Plots of excess MSE for various VSLMS algorithms. The input signal is white Gaussian noise with zero mean and unit variance. (a) SNR = 10 dB, ξ min=0.1, (b) SNR = 0 dB, ξ min=1

Fig. 2
figure 2

Plots of excess MSE for various VSLMS algorithms. The input is a colored signal. (a) SNR = 10 dB, ξ min=0.1, (b) SNR = 0 dB, ξ min=1

The behavior of step size adaptation by different VSLMS algorithms is illustrated in Fig. 3, which shows that the steady-state step size of the proposed method approaches 0.0012. This value is slightly smaller than the expected 0.0014 calculated by (13). The step size of the proposed method is controlled to have a relatively large value in the beginning for fast convergence, and is slowly decreased to ensure good control to reach a lower level of misadjustment.

Fig. 3
figure 3

Plots of step size versus the number of iterations for various VSLMS algorithms (white Gaussian input, SNR = 10 dB, and ξ min=0.1)
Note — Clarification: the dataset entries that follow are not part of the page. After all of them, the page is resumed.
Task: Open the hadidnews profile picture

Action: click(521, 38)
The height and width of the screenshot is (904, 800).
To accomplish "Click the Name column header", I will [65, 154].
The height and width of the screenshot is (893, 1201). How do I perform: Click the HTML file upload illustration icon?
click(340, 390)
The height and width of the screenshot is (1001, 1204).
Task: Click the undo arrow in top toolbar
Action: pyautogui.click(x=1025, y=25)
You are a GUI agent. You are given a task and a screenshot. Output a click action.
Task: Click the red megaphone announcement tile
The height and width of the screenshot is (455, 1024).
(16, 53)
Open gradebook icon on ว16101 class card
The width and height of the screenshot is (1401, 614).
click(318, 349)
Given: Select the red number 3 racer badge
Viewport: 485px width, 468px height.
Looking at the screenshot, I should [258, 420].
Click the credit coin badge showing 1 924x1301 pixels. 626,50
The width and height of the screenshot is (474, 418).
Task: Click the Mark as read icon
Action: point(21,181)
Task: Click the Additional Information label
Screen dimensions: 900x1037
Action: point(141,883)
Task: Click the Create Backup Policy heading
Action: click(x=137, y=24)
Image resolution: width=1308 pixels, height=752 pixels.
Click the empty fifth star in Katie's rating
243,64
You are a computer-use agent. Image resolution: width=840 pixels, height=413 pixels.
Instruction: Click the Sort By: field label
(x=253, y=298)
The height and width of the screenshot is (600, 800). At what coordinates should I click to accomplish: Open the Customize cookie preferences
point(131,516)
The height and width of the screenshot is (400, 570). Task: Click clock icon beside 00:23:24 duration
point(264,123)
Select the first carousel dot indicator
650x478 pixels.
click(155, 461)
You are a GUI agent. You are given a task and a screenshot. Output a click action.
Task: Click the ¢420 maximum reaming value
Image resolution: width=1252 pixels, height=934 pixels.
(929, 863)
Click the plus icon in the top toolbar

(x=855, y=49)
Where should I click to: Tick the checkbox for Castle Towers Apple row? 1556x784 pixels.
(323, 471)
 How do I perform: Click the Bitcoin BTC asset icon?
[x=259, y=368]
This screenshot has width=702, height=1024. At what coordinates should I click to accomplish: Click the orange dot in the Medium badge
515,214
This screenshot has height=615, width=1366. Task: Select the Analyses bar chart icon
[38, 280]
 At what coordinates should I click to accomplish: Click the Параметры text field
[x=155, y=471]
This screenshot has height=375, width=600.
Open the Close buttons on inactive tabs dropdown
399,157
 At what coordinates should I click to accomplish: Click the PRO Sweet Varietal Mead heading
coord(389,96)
The performance of different control functions is shown in Fig. 4. We observe that the control function (8) gives better performance than the other two when the input is a colored signal, whereas there is not much difference in performance among the three control functions for a white Gaussian input.

Fig. 4
figure 4

Performance comparison of different control functions (SNR = 10 dB and ξ min=0.1). (a) White Gaussian input, (b) colored input

5 Conclusion

This paper has presented a function-controlled, variable step size LMS algorithm. The proposed method exploits an adjustable adaption scheme to enhance the LMS performance and alleviates the influence of the high-level noise power. Guidelines on the selection of the control functions and the updating parameter have been given. In addition, the excess MSE of the proposed method is theoretically derived and verified by experiment. The simulation results have demonstrated the improved performance of the proposed VSLMS scheme in terms of speed of convergence and level of misadjustment error. In conclusion, the proposed VSLMS method is suitable for unknown channel estimation applications.